What is being asked: For this exercise, return exactly the lines of the material below that begin at the one with "How do I perform: Open" and stop after the one with "Open the help question mark icon".

Data listing:
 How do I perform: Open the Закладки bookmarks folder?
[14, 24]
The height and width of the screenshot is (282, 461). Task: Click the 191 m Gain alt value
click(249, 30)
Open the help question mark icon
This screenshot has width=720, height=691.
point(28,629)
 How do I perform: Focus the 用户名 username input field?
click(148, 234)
--
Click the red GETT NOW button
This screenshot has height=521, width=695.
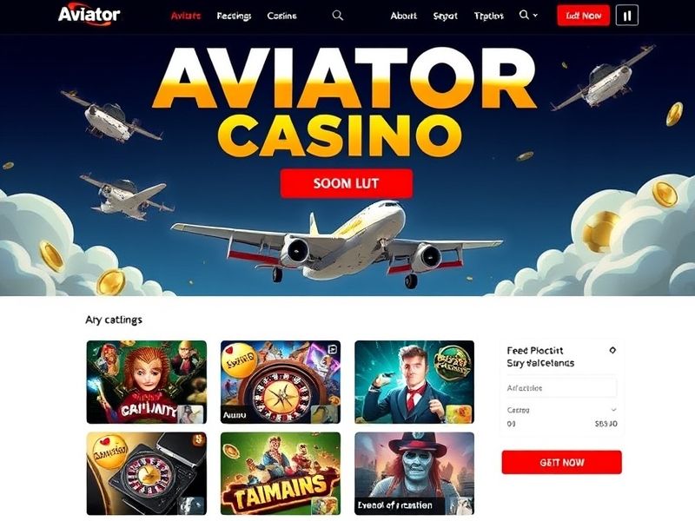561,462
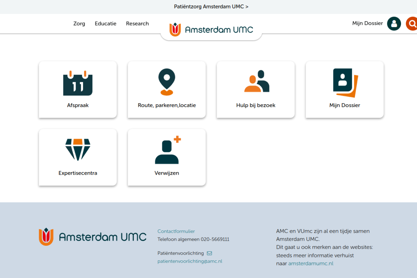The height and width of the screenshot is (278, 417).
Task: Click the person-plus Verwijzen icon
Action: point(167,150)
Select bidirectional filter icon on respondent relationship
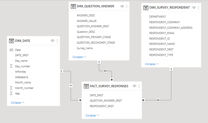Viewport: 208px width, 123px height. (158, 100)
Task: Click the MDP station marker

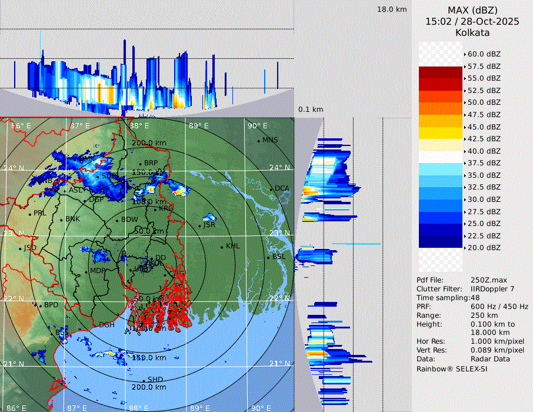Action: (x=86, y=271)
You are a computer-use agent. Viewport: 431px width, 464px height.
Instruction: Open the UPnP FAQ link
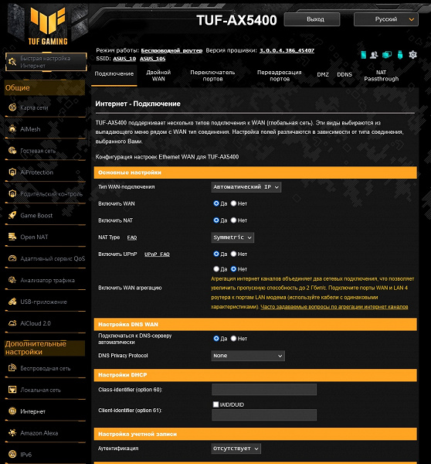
---
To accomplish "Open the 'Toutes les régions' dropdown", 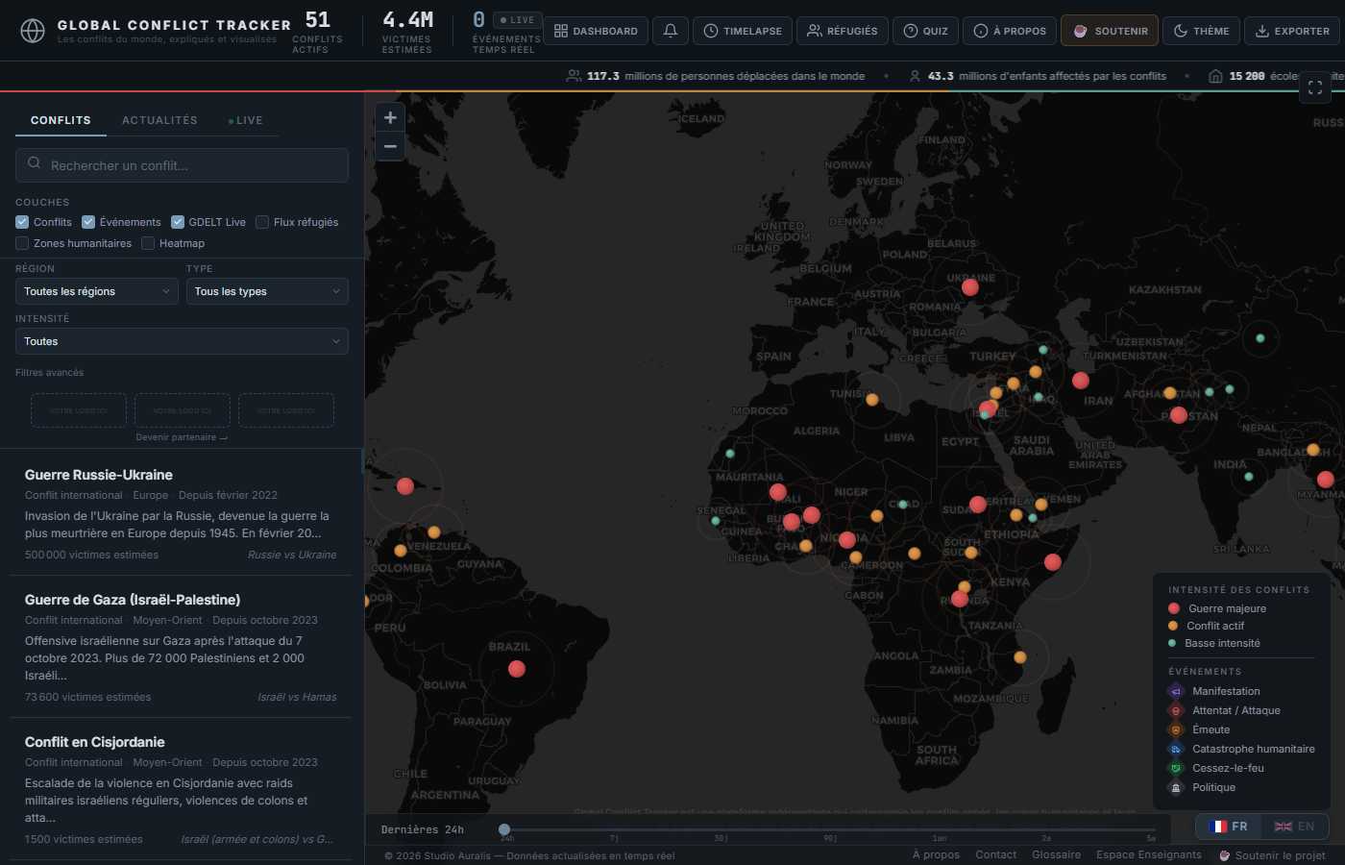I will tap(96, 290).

Output:
 How do I perform: Open the Закладки bookmarks folder?
[14, 24]
The height and width of the screenshot is (282, 461). Task: Click the 191 m Gain alt value
click(249, 30)
Open the help question mark icon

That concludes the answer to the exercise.